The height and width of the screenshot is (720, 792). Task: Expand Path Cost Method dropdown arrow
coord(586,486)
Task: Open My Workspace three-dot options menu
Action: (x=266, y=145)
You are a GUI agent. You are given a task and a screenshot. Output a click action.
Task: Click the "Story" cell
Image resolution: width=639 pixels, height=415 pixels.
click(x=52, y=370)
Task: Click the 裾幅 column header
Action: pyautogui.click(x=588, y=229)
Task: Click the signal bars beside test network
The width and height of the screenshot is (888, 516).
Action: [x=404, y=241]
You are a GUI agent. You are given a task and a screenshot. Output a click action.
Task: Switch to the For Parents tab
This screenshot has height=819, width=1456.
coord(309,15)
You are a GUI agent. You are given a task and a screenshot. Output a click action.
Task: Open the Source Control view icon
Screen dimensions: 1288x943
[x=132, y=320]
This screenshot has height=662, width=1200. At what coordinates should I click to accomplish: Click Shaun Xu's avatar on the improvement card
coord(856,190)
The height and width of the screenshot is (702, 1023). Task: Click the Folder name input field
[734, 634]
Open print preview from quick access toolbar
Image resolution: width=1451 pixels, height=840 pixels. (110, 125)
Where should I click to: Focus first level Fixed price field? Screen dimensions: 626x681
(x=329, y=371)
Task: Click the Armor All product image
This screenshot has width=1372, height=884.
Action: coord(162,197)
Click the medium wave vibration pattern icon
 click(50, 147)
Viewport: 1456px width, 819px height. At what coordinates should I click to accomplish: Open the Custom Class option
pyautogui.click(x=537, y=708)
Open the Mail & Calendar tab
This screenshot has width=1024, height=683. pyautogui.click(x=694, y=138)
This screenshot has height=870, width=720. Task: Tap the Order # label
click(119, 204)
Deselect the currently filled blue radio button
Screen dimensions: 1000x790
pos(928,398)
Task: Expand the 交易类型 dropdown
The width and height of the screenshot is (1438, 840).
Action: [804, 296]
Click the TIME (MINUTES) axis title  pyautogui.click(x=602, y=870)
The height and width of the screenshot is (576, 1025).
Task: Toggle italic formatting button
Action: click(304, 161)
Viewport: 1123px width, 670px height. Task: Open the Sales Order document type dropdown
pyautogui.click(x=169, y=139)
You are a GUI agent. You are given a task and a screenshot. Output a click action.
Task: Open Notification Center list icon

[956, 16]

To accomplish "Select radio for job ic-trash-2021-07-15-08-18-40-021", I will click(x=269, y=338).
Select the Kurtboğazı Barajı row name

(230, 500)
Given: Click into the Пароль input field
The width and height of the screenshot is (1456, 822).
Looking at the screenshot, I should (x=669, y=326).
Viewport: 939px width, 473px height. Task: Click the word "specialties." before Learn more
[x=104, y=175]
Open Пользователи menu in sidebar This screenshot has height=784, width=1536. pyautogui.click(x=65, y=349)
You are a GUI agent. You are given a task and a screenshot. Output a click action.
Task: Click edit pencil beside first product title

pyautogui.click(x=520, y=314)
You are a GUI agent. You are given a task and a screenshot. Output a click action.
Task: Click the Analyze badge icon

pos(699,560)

Aim of the exercise:
Copy out every line above that contains the word "icon", matching case exactly.

Written answer:
Task: Open the Source Control view icon
Click the medium wave vibration pattern icon
Task: Open Notification Center list icon
Task: Click the Analyze badge icon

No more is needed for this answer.